Gallup released a fascinating bit of data Tuesday that speaks to Clinton’s trust problem. They asked people to offer up the first word or phrase that came to mind when the name “Hillary Clinton” was mentioned. Here’s what the results of that open-ended question looked like:
One in five people — unprompted by the poll taker — offered up some version of Clinton as “dishonest” or a “liar.” That's somewhat remarkable given that these open-ended questions typically produce a gigantic muddle of something like 25 words or phrases — all of which garner somewhere between 5 and 8 percent support.
That 21 percent of people unaided said something about the “trust thing” in regards to Clinton tells you how deeply the impression that she is not fundamentally honest has sunk into the electorate. Now, some of this can be directly attributed to the fact that Republicans do not like and do not trust the Clintons. Never have, never will. “Overall, 77 percent of Republicans’ top-of-mind impressions of Clinton are negative, with their most frequent responses focusing on views of her as dishonest and crooked,” write Gallup’s Frank Newport and Lydia Saad.

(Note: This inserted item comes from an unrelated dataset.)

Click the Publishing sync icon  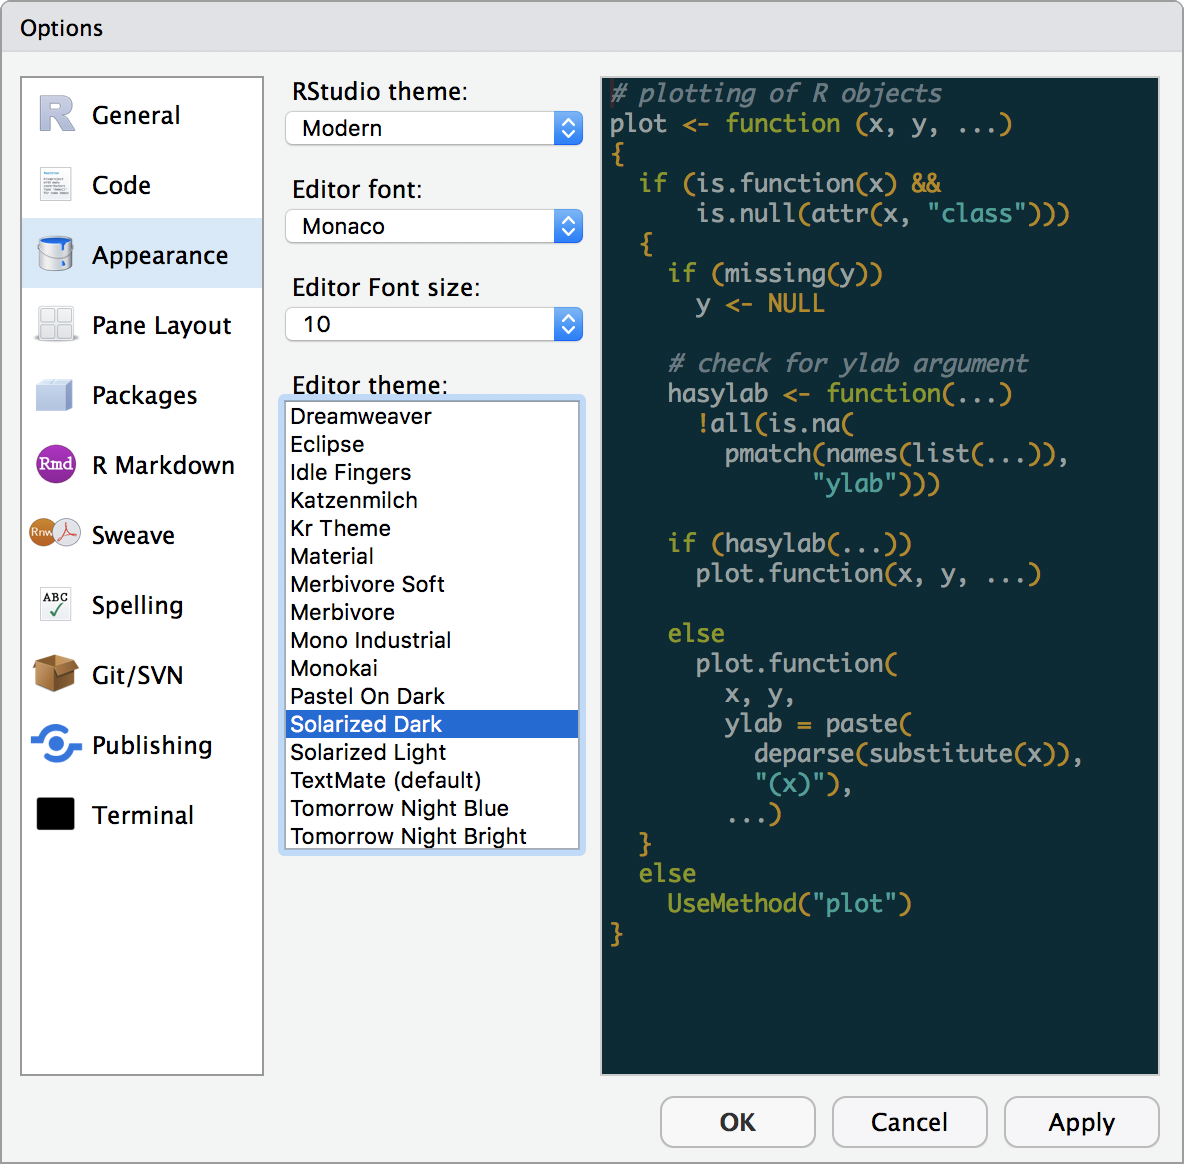point(56,744)
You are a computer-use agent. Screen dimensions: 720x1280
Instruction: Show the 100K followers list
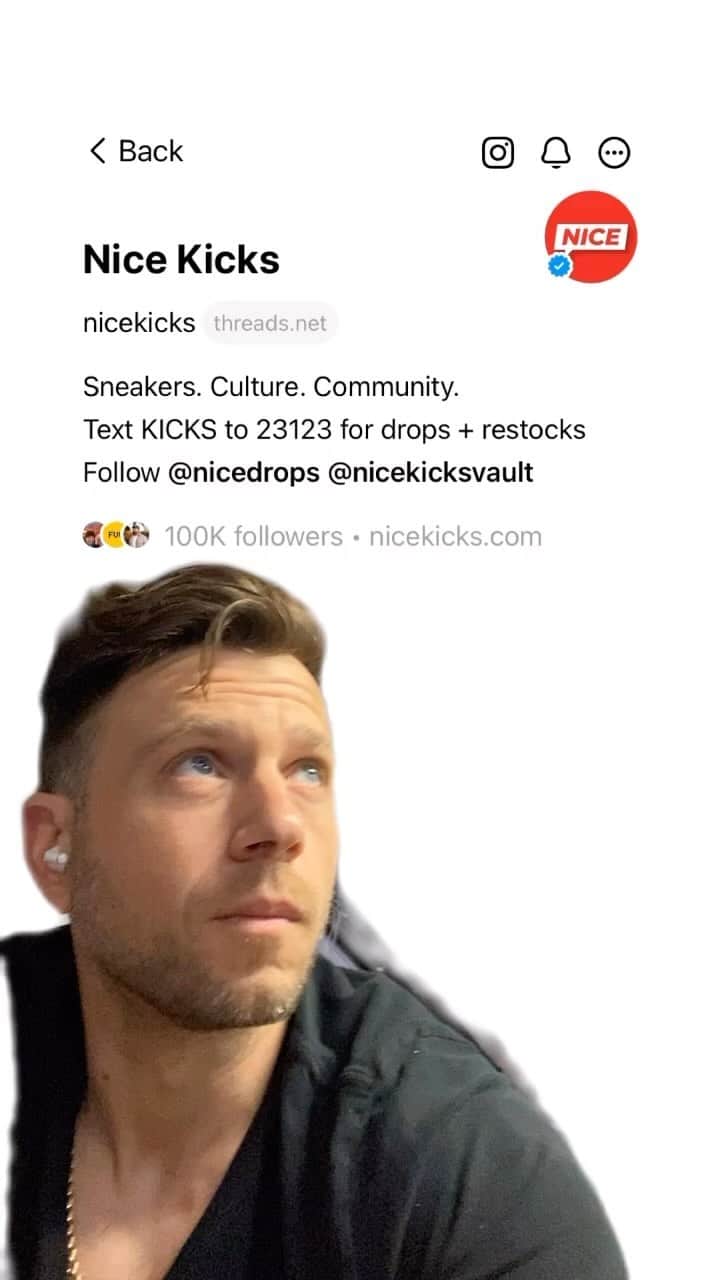coord(253,536)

But, that’s not it. Sure, Republicans view Clinton negatively. But, as I’ve noted time and again, Clinton’s seeming belief that this whole trust issue surrounding her is simply the result of a right-wing smear job is inaccurate. Again, the Gallup data: A bare majority — 52 percent — of Democrats have some sort of positive first impression of Clinton; one in four (27 percent) have a negative one.

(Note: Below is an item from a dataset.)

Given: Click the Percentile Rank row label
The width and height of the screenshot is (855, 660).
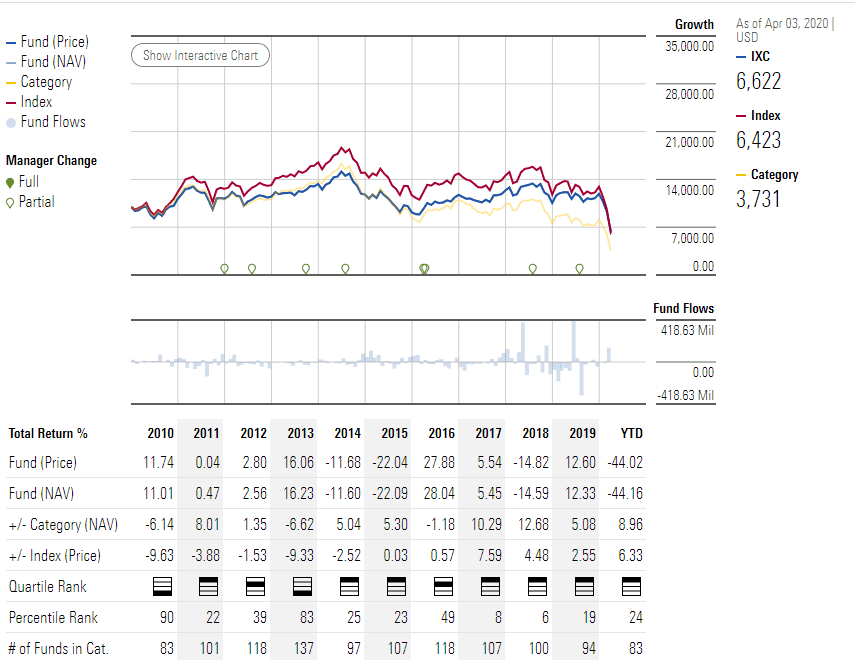Looking at the screenshot, I should click(x=53, y=618).
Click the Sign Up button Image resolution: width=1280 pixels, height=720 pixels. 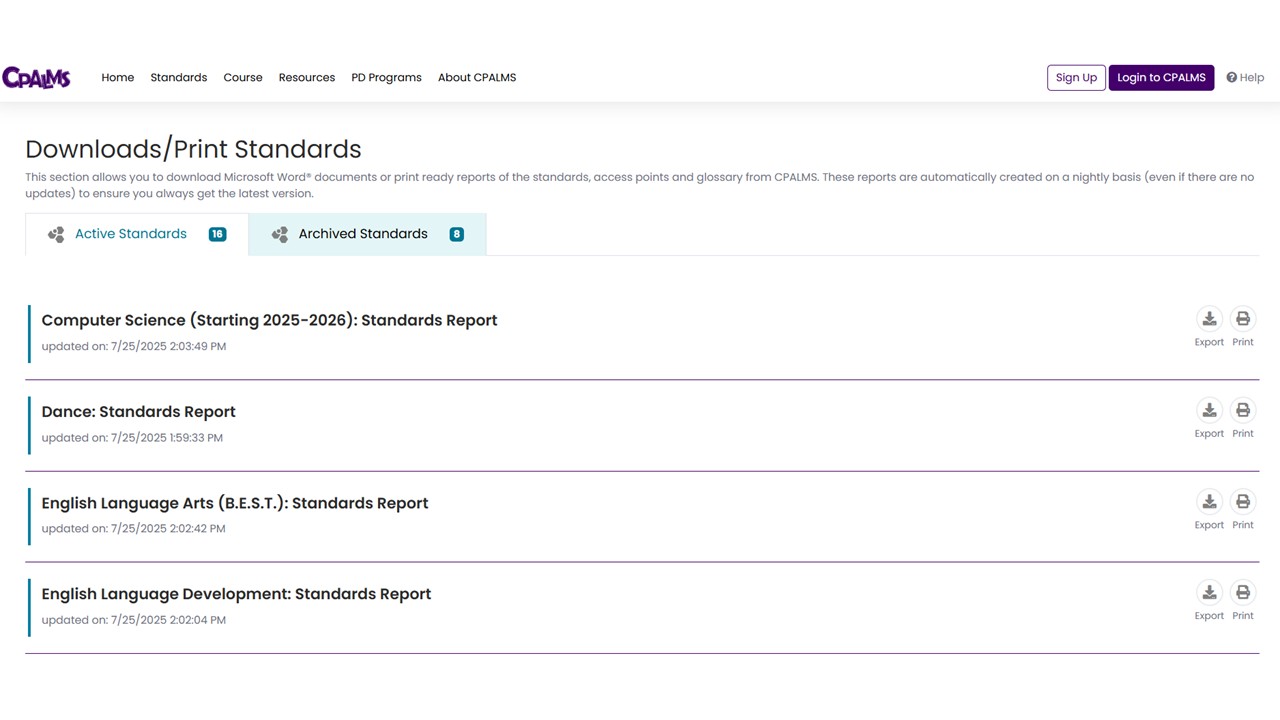[x=1076, y=77]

Conclude Newport and Saad:
Unfortunately for Clinton, the negative associations currently outnumber the positive ones by a sizable margin, and even among Democrats, the negatives are fairly high. Throughout her more-than two-decades-long career in the public eye as first lady, U.S. senator, secretary of state, two-time presidential candidate and bestselling author, she has acquired a fairly well-developed image among Americans — for better and for worse.
The Gallup duo are right that impressions about Clinton are deeply held — particularly among partisans. But that doesn’t make the email story immaterial. Rather it reminds many people — Republicans, yes, but also independents and some Democrats — of what they don’t like or trust about the Clintons. The longer the email story stays in the news, the more chances to affirm peoples’ fundamentally negative perception of Clinton that she is just not great at telling the whole truth and nothing but the truth.
For Clinton to escape that negative spiral, she needs some form of complete exoneration in the matter. (Worth noting: Clinton herself has not been named as a target in any of the trio of investigations.) Short of that — and if this pattern of drips and drabs of the story coming out continues — the trust problem is going to continue to dog Clinton all the way through the November general election.